I don’t want to scare anyone off. On the contrary, I want to encourage people to take advantage of the amazing advances (read: GigaSampler) that have allowed us the opportunity to even afford such a virtual orchestra.

Just know that amazing sounds will in no way equal amazing music unless you do your part as well. Same as it ever was, same as it ever was. I have seen these various libraries take heat from users who didn’t like the results they got. So, I did a little MP3 surfing to try to match a few tunes to the comments. Guess what? The shortcomings were in orchestration and production in almost every case, not in the quality of the sounds.

Lessons to learn

GET THESE TRACKS INTO AN AUDIO EDITOR!! I can’t believe how many tunes I heard that were straight out of the MIDI outputs. There is simply no way you’ll achieve anything approaching world-class polish without some serious mixdown and editing. The MIDI output, even after careful editing of your sequences, should be considered equivalent to rough, unmixed tracks. Remember, these are samples, and no matter how good your programming is, you’ll need to do LOTS of editing to breathe life into the track. You don’t have the luxury of infinite nuance in realtime, so for many instruments you’ll provide the nuance in your mixdown stages.

In general, you must take to heart the hard facts of professional musicmaking. Everywhere records are made, there are still skilled producers and engineers perfecting a single snare drum part for hours at a time. Why is that? Are they slow or stupid or old fashioned or even tin-eared?

Probably not. They’re just staying on top of the game. Better tools don’t make musical expression any less labor intensive. They just raise the bar for everyone. The rules still stay the same. Lazy art is usually poor art. The hard working and inspired just work harder and get more inspired. They do more with more.

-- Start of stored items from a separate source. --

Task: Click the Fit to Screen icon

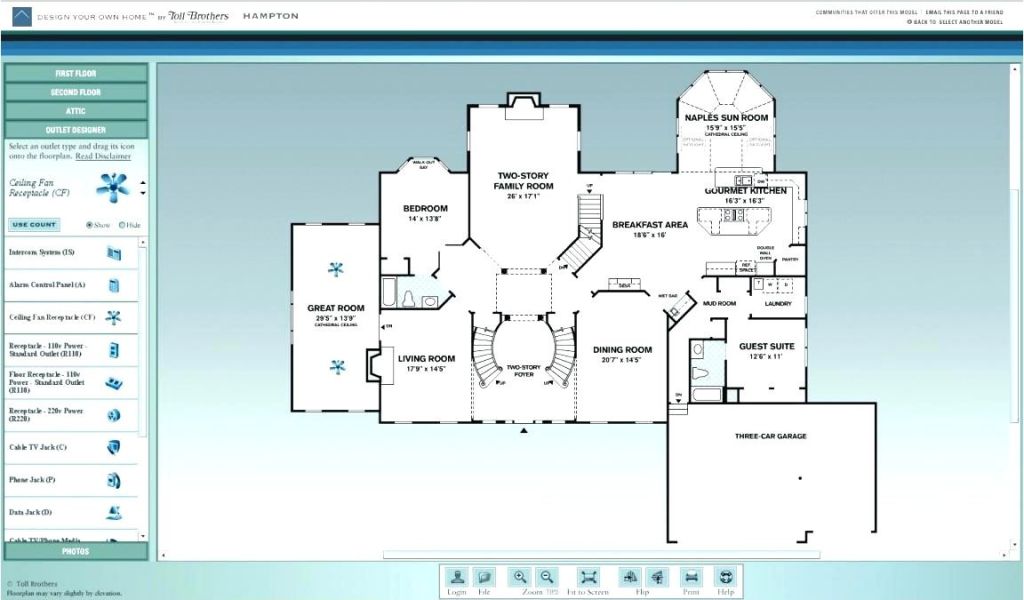Action: pyautogui.click(x=588, y=577)
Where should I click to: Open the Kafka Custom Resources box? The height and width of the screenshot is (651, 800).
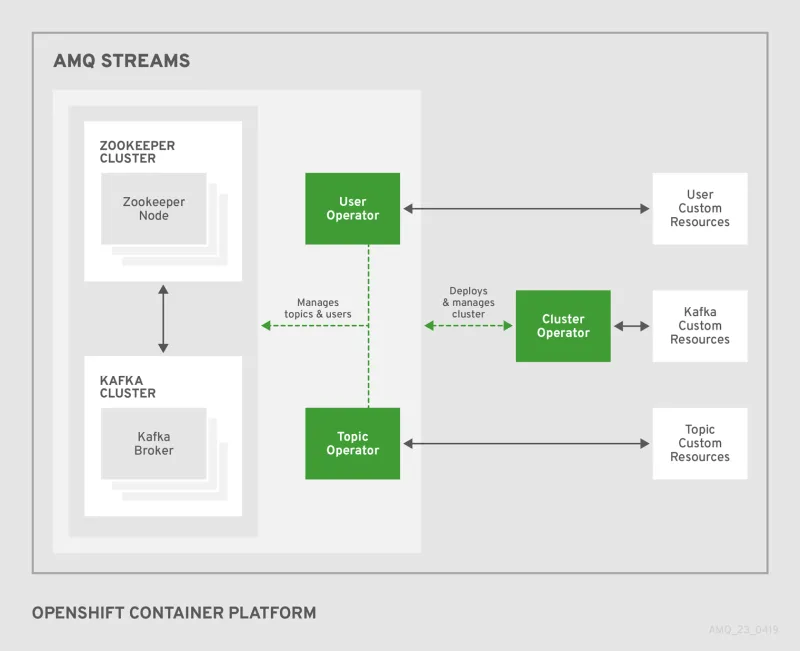coord(700,325)
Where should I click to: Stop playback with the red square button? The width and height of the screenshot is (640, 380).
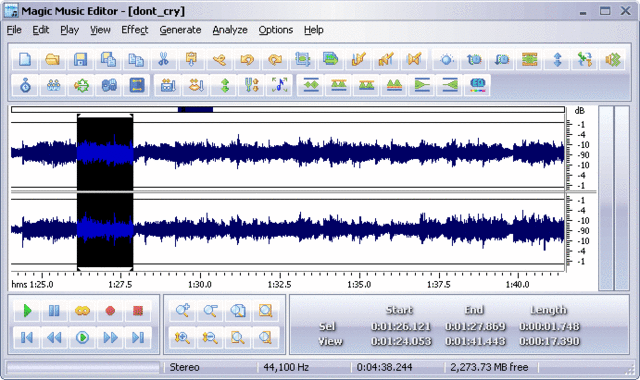click(x=138, y=311)
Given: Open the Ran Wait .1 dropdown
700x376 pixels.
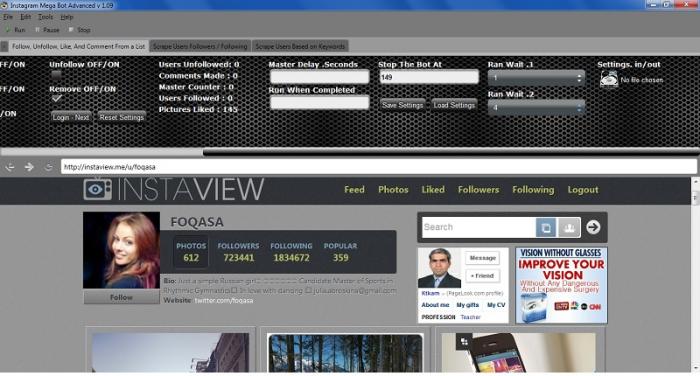Looking at the screenshot, I should coord(536,78).
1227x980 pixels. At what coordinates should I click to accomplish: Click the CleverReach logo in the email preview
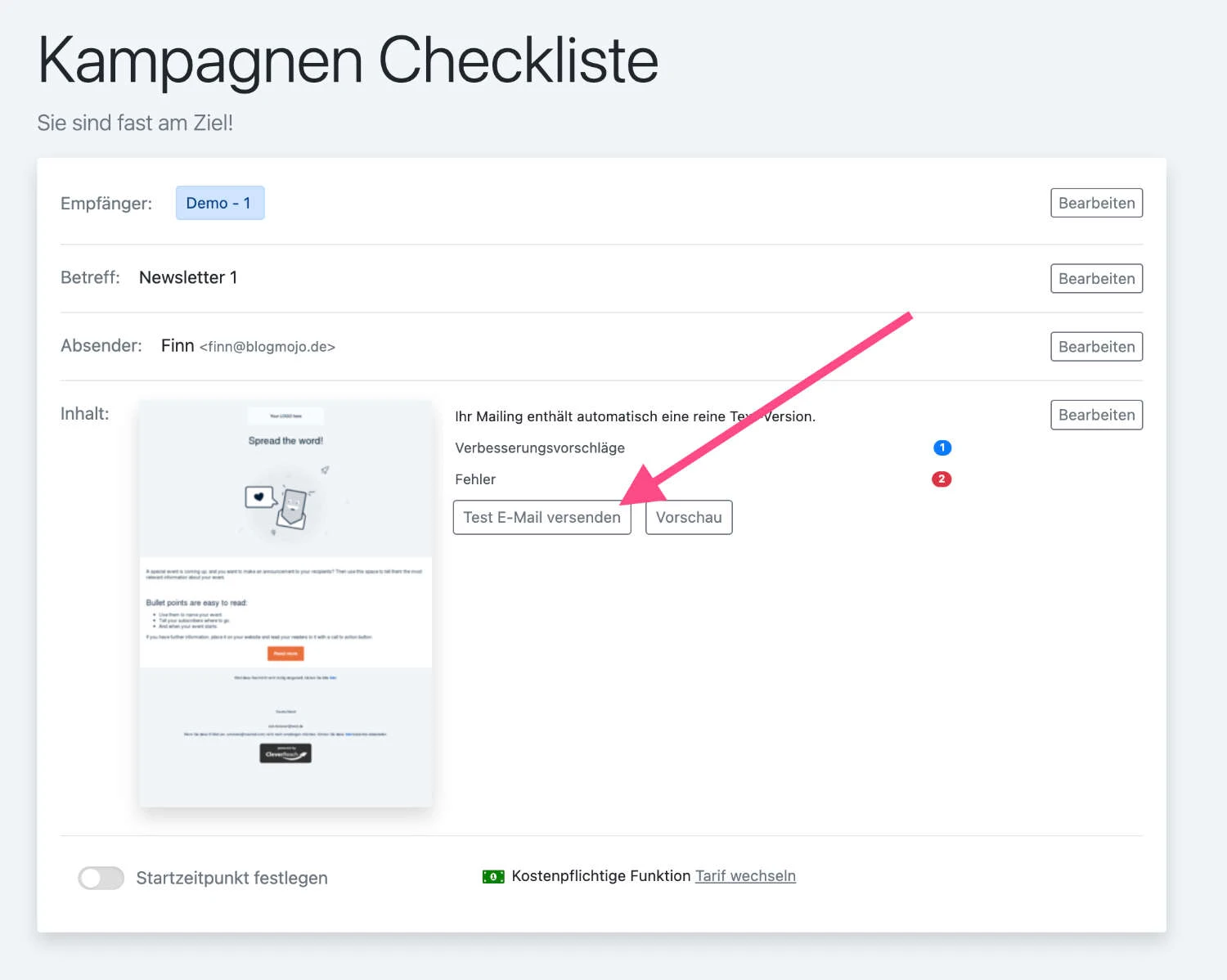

All this is not to say that sampling’s holy grail has been achieved. Most of these sample-sets were recorded before GigaSampler existed, and are remapped to take advantage of GigaSampler’s advanced features. The producers would certainly have recorded them differently if they had planned for GigaSampler initially.

Scary talk. Does this mean that the collections are bad, or that you’ll be a fool to invest now? Hardly. They are all recorded extremely well, and in each the GigaSampler factor adds such significant musical power that the collection may as well be brand new. Every library described in this article is the culmination of massive effort, and that is why they command top dollar. Notice that you don’t see a lot of slash discounting or rapidly falling prices, even with new libraries popping up everywhere. I don’t think you ever will. That’s because a well recorded oboe is a well recorded oboe is a well recorded oboe…

So how many well recorded oboes do you need? As many as you can afford. Will the most bad-ass-super-mega-oboe-sampleset come along and make any of your other oboes obsolete? Not in the least.

If you invest in a quality orchestral library, you are making a long-term investment in these sounds. They will be as useful five years from now as they are right now. One can rightfully expect to continue using these libraries for as many years as we have computers. They will take on whatever life you breathe into them, and unlike loop and groove libraries, they won’t go out of fashion or get worn thin by others’ use of them.